The plum: Banks could underwrite municipal revenue bonds, an increasingly popular fund-raising vehicle among local governments.

But while the various reform plans offer advantages, they also open the door to Securities and Exchange Commission oversight of banks.

For example, the legislation offered Wednesday by House Banking Committee Chairman Jim Leach would force banks to register as broker- dealers and investment advisers with the SEC, a move banking trade groups are lobbying against.

Even though nearly all of the roughly 4,500 banks with investment operations register with the SEC, requiring registration robs banks of needed flexibility in structuring their operations, according to Larry P. LaRocco, managing director of the ABA Securities Association.

"We have fought any reaching in by nonbanking regulators," said Mr. LaRocco. "Exemption from SEC oversight has been a traditional banking practice and has posed no safety and soundness problems."

But that may be the price banks have to pay to get the broader bill, which would tear down the legal barriers between banks, securities firms, and insurance companies.

Small banks are itching for the authority to underwrite municipal revenue bonds because many local governments are moving away from general obligation bonds, said Karen Thomas, regulatory counsel for the Independent Bankers Association of America.

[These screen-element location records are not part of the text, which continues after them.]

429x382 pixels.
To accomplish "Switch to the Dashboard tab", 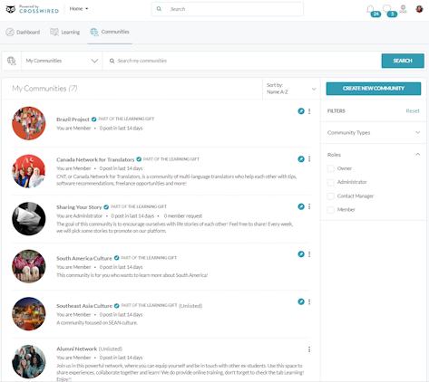I will (x=23, y=32).
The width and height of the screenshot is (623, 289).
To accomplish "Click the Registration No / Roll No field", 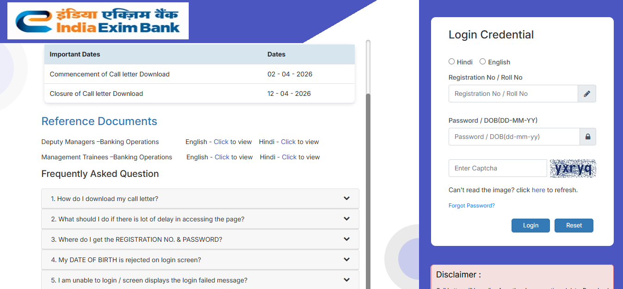I will (x=513, y=94).
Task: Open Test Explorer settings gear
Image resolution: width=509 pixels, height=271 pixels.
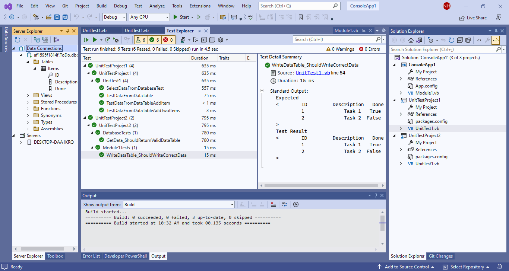Action: click(221, 40)
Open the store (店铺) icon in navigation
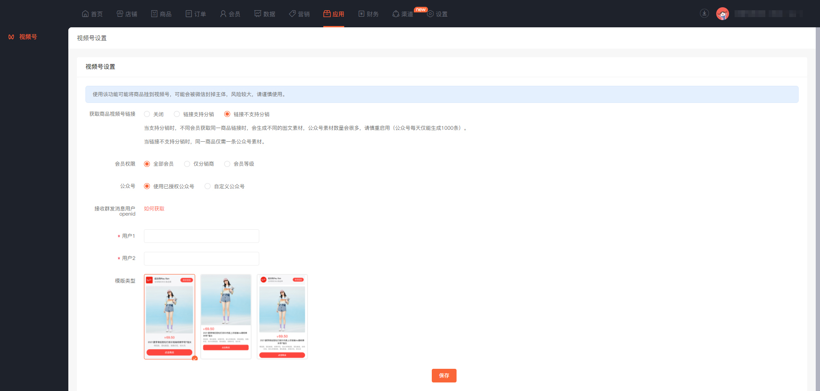 pos(120,14)
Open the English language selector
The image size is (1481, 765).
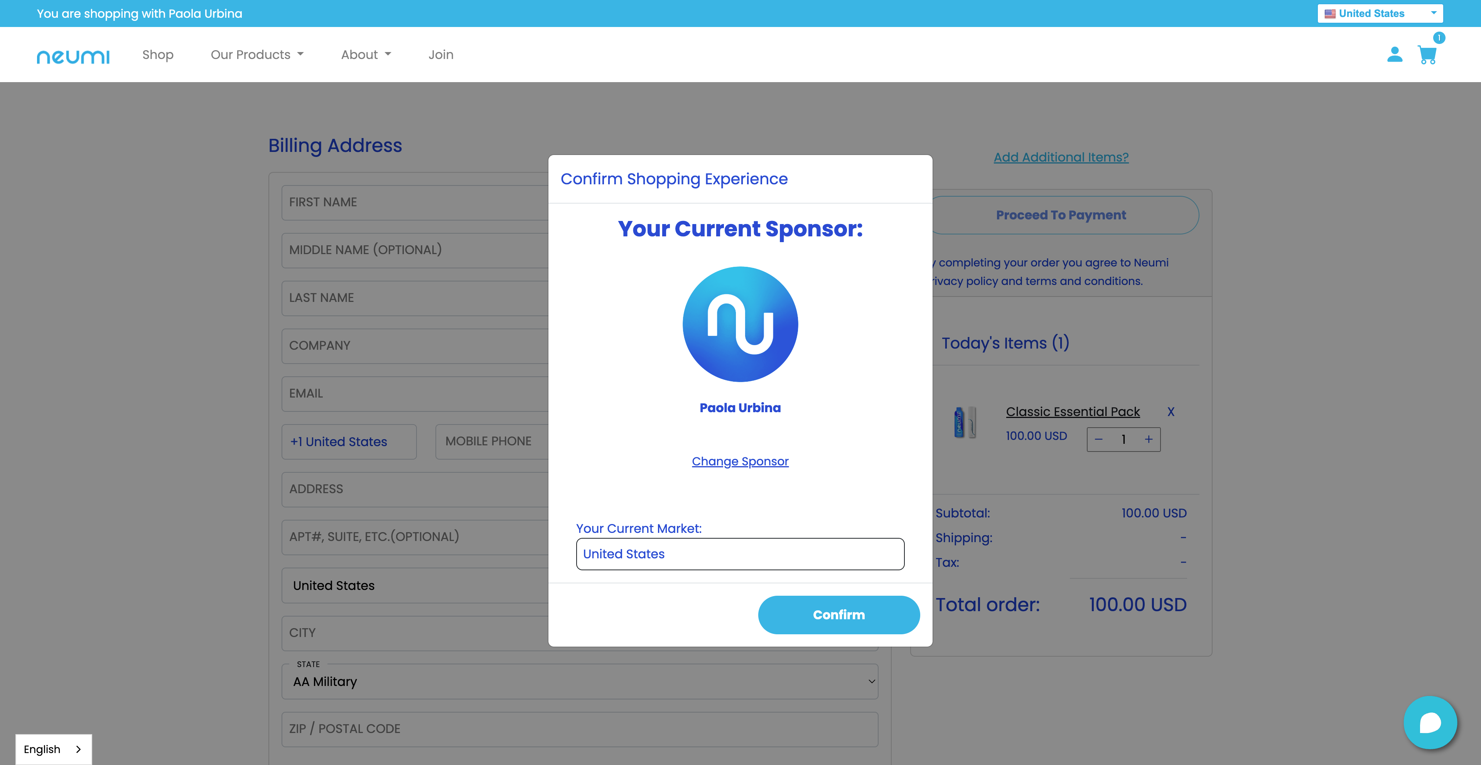[x=53, y=749]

The Securities Industry Association on Wednesday announced it would fight the change. "We ought not increase the amount of risky activity conducted in an insured bank," said SIA lobbyist Steve Judge.

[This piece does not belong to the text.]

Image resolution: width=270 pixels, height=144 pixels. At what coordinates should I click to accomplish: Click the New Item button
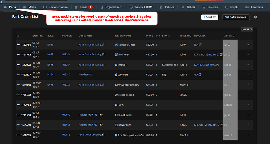tap(210, 17)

Mr. Judge said letting federally insured banks conduct securities activities from within the bank amounts to a government subsidiary that provides a unfair advantage and risks taxpayer funds.

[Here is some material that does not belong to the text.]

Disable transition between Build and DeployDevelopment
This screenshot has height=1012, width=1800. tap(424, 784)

SEC Chairman Arthur Levitt, too, has repeatedly called for lawmakers place all bank securities operations under SEC oversight. Rep. Leach attempted to compromise by requiring banks to register with the SEC.

But most banks have entered the business by voluntarily establishing SEC-registered affiliates, said Robert M. Kurucza, partner at Morrison & Foerster. He complained that banks might be forced to obtain licenses for many nonbrokerage employees.

"This seems like regulatory overkill to subject so many employees to rigorous licensing requirements," he said.

According to Mr. Kurucza, a proposal by the National Association of Securities Dealers would require any bank employee to have a brokerage license before referring customers to a securities affiliate.

Rep. Leach's bill does include a number of exemptions from SEC registration aimed at banks with limited securities business.

Banks that offer trust services, sweep accounts, and employee benefit plans would escape SEC oversight as would institutions underwriting only general obligation bonds and government securities.

The SIA argued the exemptions go too far.

"We see no reason to exempt banks from any broker-dealer requirements," Mr. Judge said.

Allowing banks to operate under different rules is confusing to customers, he said. He also said bank regulators may be tempted to ease capital rules for brokerage operations to give banks a competitive advantage, he said.

"There is potential for different regulation," he said.